Problem details - I'd like the data beneath this line reproduced exactly, without any of its images.
Available data section start
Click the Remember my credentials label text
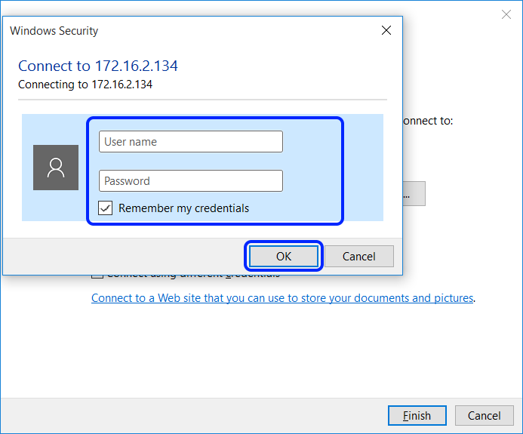This screenshot has height=434, width=523. [184, 208]
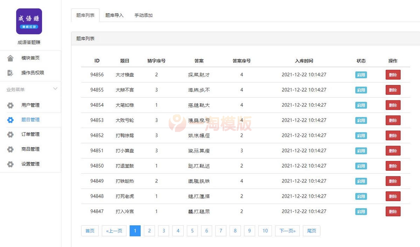Collapse the 业务菜单 section
Image resolution: width=420 pixels, height=247 pixels.
click(x=55, y=89)

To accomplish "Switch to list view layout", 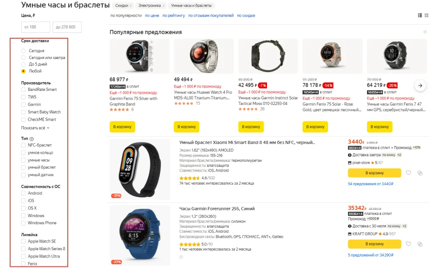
Available data section end
Worked solution -
Click the Remember my credentials label text
This screenshot has height=434, width=523. [184, 208]
Collapse the 业务菜单 section
Image resolution: width=420 pixels, height=247 pixels.
click(x=55, y=89)

To accomplish "Switch to list view layout", 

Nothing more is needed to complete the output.